Au mois de janvier 1940, les affectations spéciales accordées aux jeunes missionnaires mobilisés ayant été supprimées, une convocation les pria de bien vouloir rejoindre leurs casernes. Ainsi, M. Pierre Gauthier reçut l'ordre de se rendre à Hué où il était affecté. Il y arrivait le 6 février 1940, et reprenait l'uniforme militaire. Il existait alors une certaine tension entre la France et le Siam. La défaite française de juin 1940 et l'armistice du 25 juin 1940 qui s'en suivit ne pouvaient qu'encourager les aspirations expansionnistes du Siam devenu "Thailande" sur les provinces de l'Indochine peuplées par des Thais. A l'automne 1940, s'engageait le conflit franco-thailandais suivi de la cessation des hostilités à la fin du mois de janvier 1941 ; un compromis ayant été négocié entre les deux parties, en mars 1941, un traité de paix avait été signé le 9 mai 1941.
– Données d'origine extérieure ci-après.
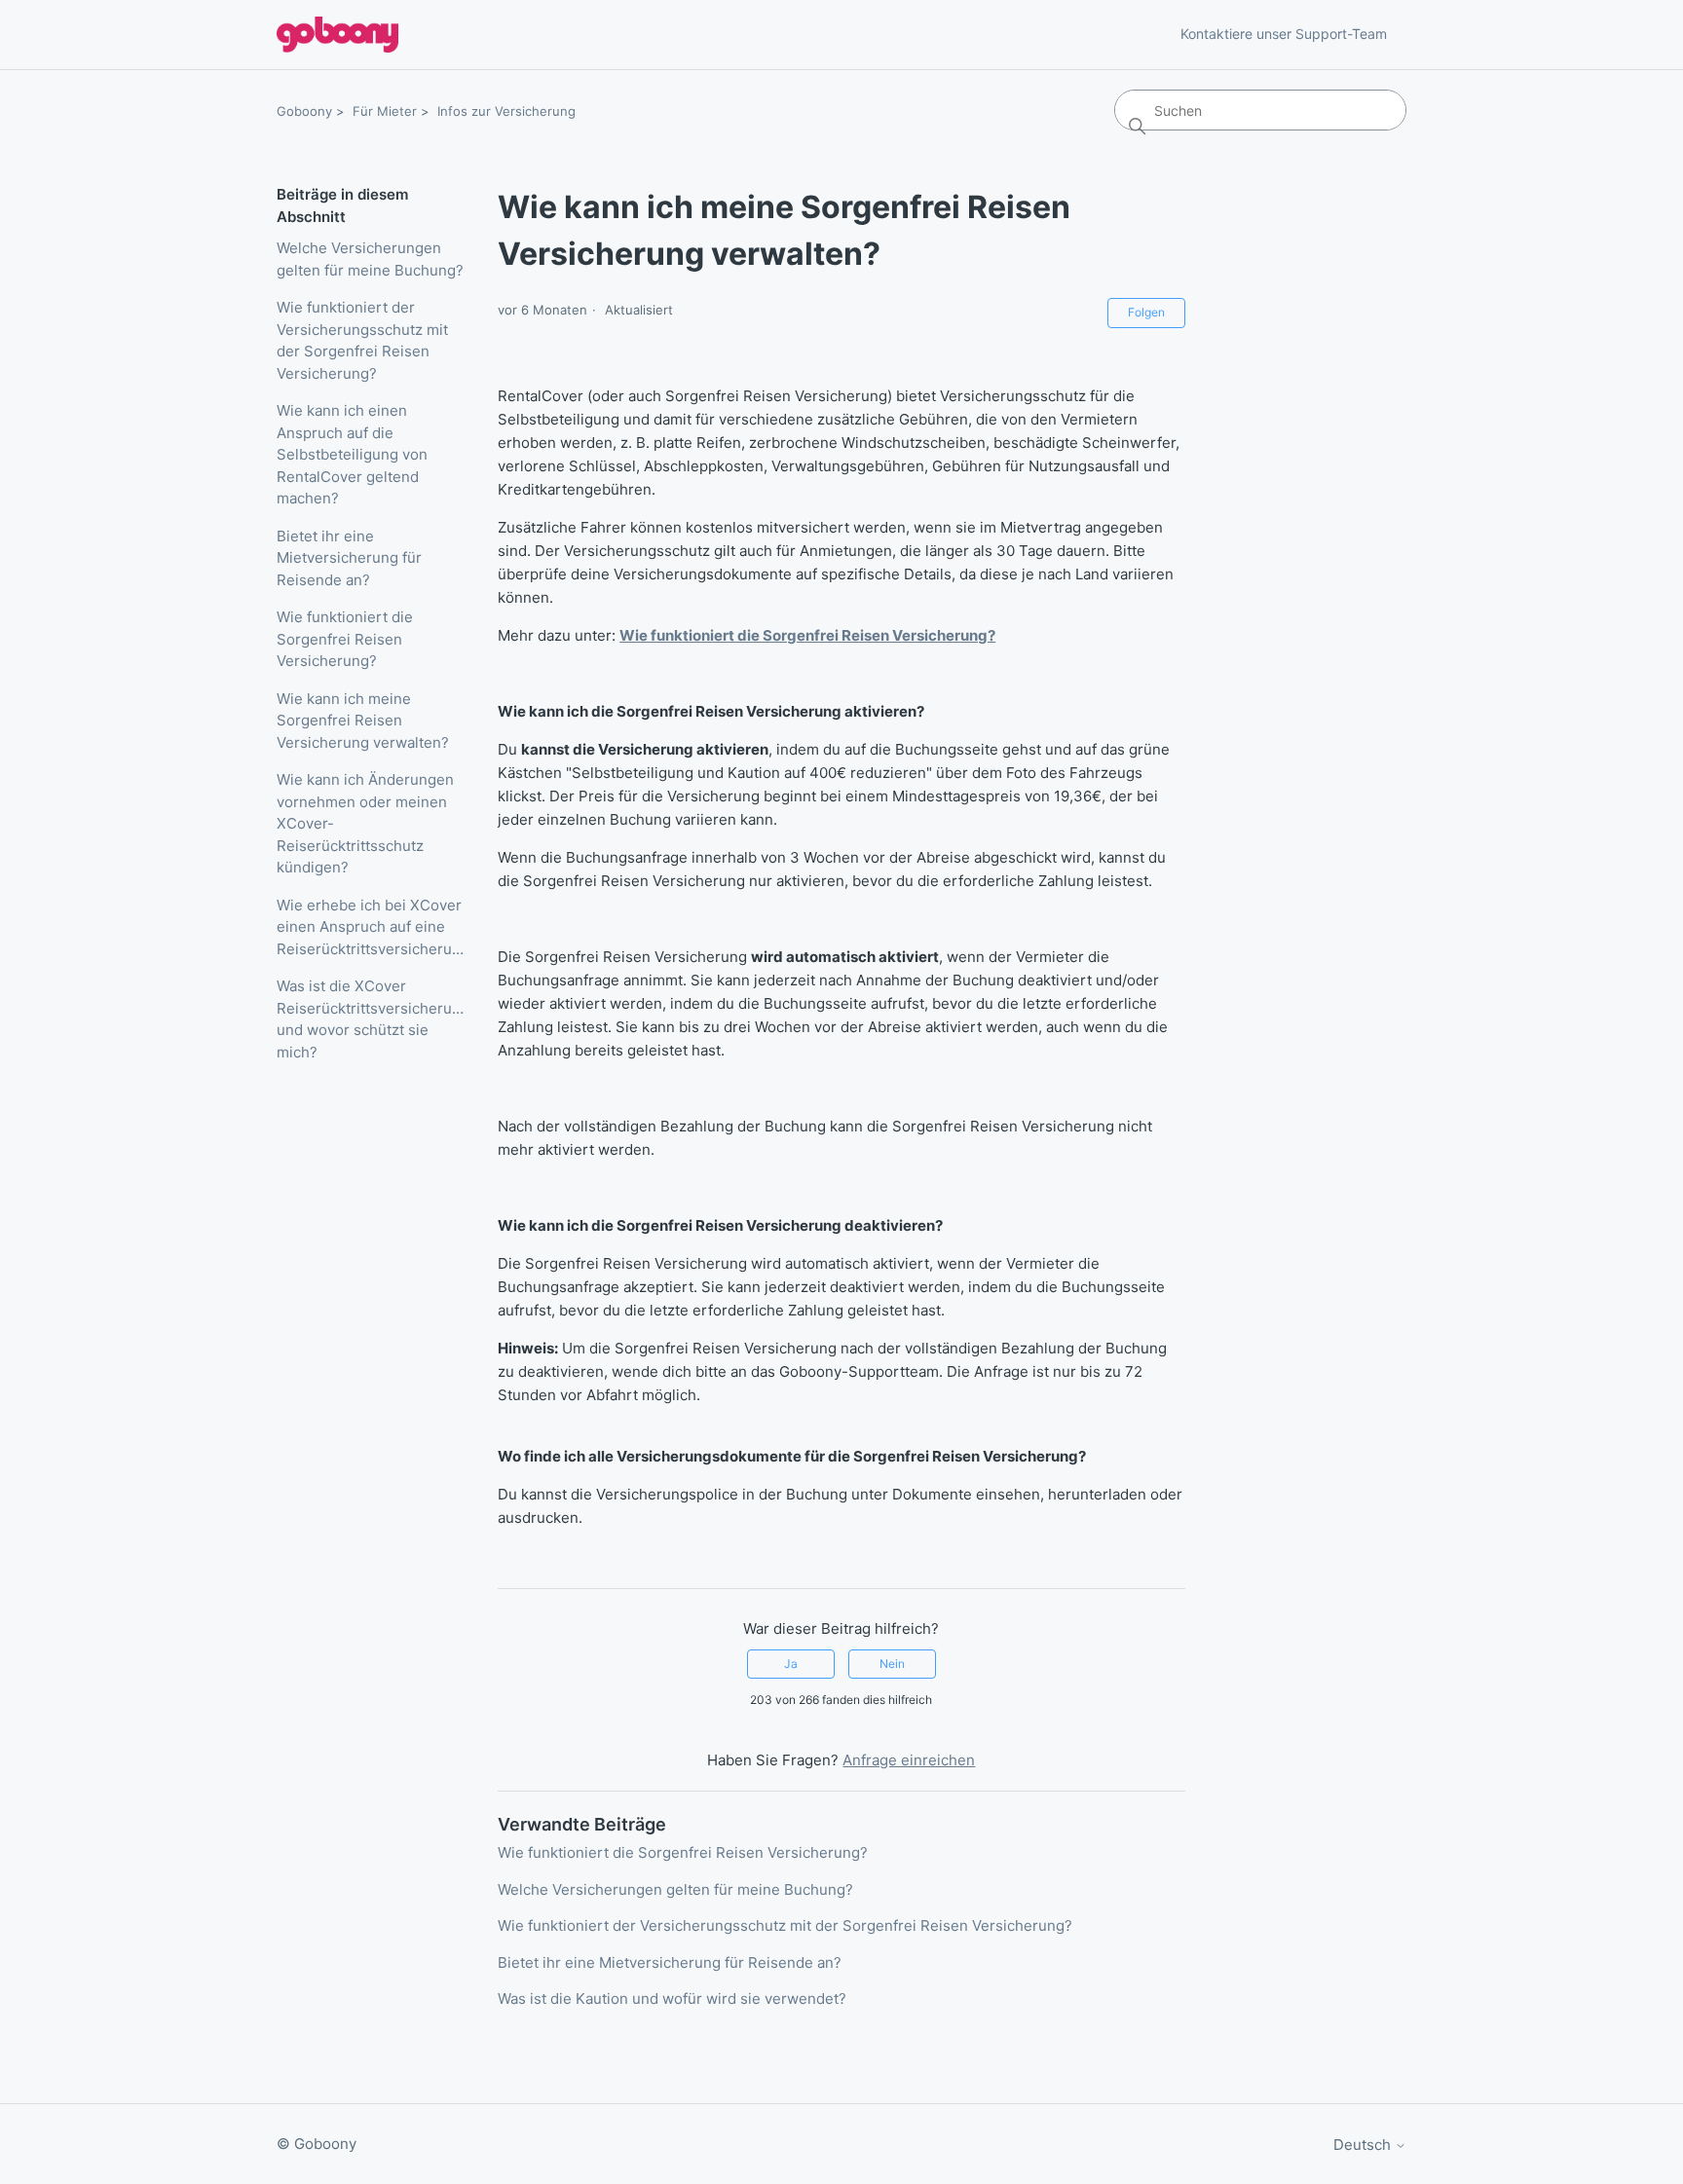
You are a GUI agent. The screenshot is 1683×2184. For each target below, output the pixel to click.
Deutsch (1364, 2144)
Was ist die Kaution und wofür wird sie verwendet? (672, 1998)
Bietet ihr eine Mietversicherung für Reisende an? (349, 558)
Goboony (304, 111)
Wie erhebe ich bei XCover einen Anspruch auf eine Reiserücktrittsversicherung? (372, 927)
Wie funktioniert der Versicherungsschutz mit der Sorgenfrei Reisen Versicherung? (362, 340)
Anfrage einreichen (908, 1760)
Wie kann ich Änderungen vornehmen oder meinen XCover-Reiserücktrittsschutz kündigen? (365, 823)
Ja (791, 1663)
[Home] (337, 35)
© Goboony (316, 2143)
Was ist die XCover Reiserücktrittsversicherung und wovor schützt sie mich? (372, 1019)
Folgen (1146, 312)
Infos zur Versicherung (506, 111)
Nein (892, 1663)
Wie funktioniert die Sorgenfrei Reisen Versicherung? (345, 639)
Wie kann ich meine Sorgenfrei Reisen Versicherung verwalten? (363, 720)
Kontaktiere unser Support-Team (1283, 33)
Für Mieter (385, 111)
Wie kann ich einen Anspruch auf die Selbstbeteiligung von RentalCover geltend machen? (352, 454)
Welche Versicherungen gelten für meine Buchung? (370, 259)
En Thailande, ce conflit s'était doublé d'une persécution religieuse sournoise. Tout catholique candidat aux fonctions publiques était écarté ; des écoles catholiques étaient fermées sous de futiles prétextes ; le parti dit "Parti du sang siamois" s'était formé. Plusieurs chrétiens et prêtres autochtones étaient incarcérés. Un ordre du 6 janvier 1941, faisait obligation à tous les sujets français de résider dans la capitale. Ce fut alors que Mgr. René Perros, vicaire apostolique décida d'envoyer en Indochine tous ses missionnaires dont la présence n'était pas indispensable à Bangkok. Ainsi, le 1er février 1941, treize d'entre eux s'embarquaient pour Saigon. Leur exil fut de courte durée ; le 8 décembre 1941, ils étaient de retour à Bangkok, sauf M. Gaston David décédé à Saigon.
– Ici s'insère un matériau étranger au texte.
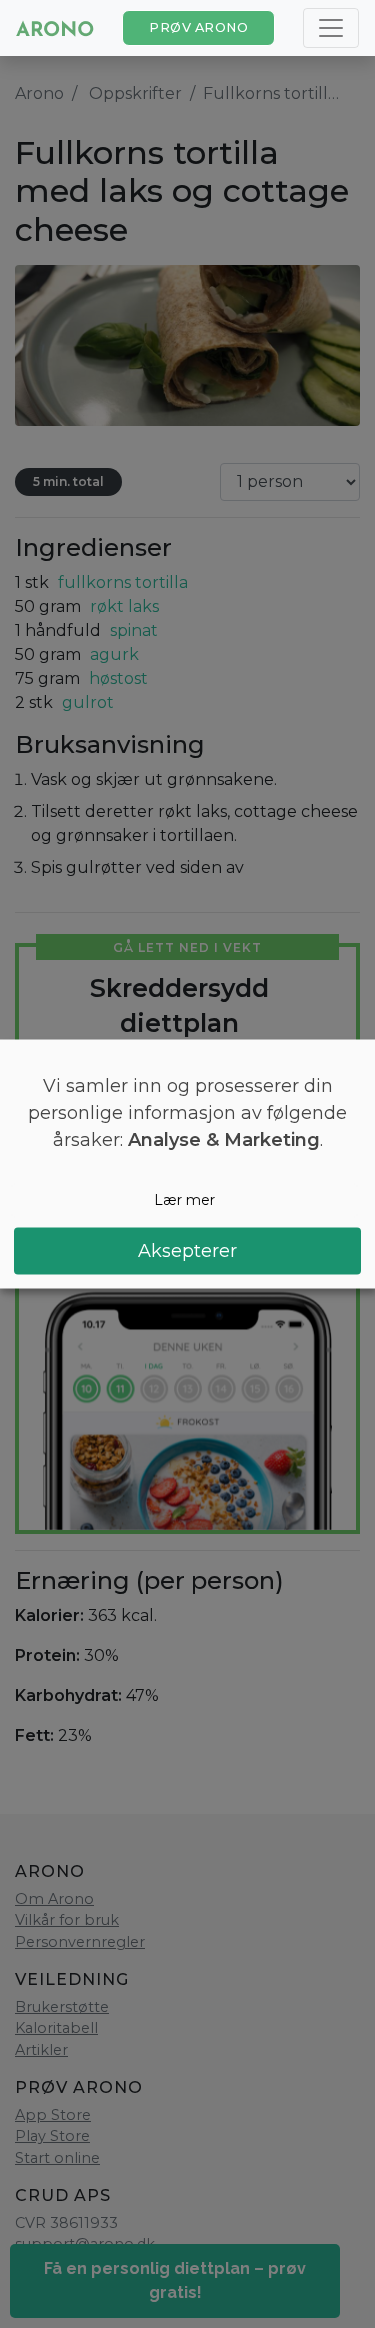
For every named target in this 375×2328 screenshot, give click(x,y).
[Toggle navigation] (331, 28)
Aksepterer (187, 1250)
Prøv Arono (198, 27)
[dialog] (187, 1164)
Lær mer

Cependant, peu à peu, les "affaires" avec les "voisins de l'Ouest" prenaient une tournure plus pacifique ; l'autorité militaire jugea qu'il était alors possible de renvoyer dans leurs foyers, les plus anciens parmi les réservistes mobilisés en Indochine. Ainsi M. Pierre Gauthier qui alors jouissait paisiblement d'une permission à Quinhon, était rappelé d'urgence à Hué ; il lui était demandé de venir chercher sa feuille de démobilisation en vue de son retour à la vie civile. Le 10 mai 1941, il regagnait le centre du vicariat apostolique à Quinhon. Le 15 mai 1941, son évêque le renommait directeur au grand séminaire de la mission ; il exercera cette charge jusqu'au 17 mai 1945.
Le 12 décembre 1942, Mgr. Augustin Tardieu, vicaire apostolique de Quinhon rendait son âme à Dieu. Le 11 novembre 1943, le Saint Père lui donnait un successeur en la personne de M. Marcel Piquet, curé de Ho-Diêm, provicaire et supérieur de la mission. Celui-ci reçut la consécration épiscopale, à Quinhon, des mains de Mgr. Drapier, Délégué Apostolique, le 18 janvier 1944. Il maintenait M. Pierre Gauthier dans ses fonctions au grand séminaire.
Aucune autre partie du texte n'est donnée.